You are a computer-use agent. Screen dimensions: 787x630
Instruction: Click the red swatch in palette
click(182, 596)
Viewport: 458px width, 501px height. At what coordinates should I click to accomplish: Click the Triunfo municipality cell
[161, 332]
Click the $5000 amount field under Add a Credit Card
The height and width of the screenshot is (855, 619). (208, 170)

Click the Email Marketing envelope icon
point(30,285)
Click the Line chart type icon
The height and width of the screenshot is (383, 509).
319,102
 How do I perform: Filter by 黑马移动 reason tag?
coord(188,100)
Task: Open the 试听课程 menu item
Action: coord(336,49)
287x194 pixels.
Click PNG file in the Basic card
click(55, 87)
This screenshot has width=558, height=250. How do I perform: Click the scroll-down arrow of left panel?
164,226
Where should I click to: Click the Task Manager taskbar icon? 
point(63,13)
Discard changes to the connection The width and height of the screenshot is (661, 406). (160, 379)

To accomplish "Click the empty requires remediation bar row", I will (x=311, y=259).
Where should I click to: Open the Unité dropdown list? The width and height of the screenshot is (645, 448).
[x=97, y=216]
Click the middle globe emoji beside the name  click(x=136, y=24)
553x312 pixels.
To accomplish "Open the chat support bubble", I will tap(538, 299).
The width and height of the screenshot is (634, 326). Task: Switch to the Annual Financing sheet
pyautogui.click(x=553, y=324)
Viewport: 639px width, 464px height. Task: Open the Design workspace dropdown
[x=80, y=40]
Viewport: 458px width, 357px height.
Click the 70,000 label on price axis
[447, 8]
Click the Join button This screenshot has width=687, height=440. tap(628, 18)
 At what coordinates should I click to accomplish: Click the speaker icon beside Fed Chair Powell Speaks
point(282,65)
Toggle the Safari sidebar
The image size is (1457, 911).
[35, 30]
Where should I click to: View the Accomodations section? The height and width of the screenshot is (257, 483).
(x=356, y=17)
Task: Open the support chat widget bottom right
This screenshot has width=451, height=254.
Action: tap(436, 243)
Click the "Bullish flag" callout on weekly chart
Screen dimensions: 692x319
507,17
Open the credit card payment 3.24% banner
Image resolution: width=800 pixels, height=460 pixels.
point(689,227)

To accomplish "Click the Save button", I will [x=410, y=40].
□ □ □ □ □ □ □
Tell how many lines above include the word "chat". Give the number alone.

- **Response to the exercise**: 2